Farewell, prepositions. Hello, new “because”.

If we are going to start grammatical revolutions, we should at least know what we are talking about. So, for example, when a crazy English teacher on summer vacation calls you out on it, you can respond in a professional, intelligent way, like…

“Yes, I am aware that I am purposely omitting a preposition in this post/tweet/insta/etc. so I can create an effect.”
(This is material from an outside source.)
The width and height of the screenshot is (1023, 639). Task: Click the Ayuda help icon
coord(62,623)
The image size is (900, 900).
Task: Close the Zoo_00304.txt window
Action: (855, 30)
Today, as I was sipping my afternoon coffee, I noticed that Boston.com, a notable and respected source of news in the Boston area had posted an update on their Facebook page that read:

Screen Shot 2014-07-02 at 5.43.12 PM

Now, to most of you, I’m sure that upon first read of this post, you didn’t notice anything weird. Yes, the Boston Pops have changed their show time due to the impending arrival of Tropical Storm Arthur. As the crazy English teacher, I notice right away that an integral part of the structure of sentence-writing was missing: the preposition.

This new usage isn’t as much about the lack of a preposition, but the use of the word “because”. Recently, the American Dialect Society voted the word “because” the word of the year because of it’s new usage in American dialect and speech. In short, it looks like this new usage will be around for a while.

So, what do you make of the new usage of the word “because”? Does it work? What do you think?

I hope that you enjoy the rest of this beautiful weather, because summer.

Mr. G


Published by chrisgosselin

Chris is a Digital Learning Coach in the Boston, MA area. You can follow him on Twitter at @cjgosselin.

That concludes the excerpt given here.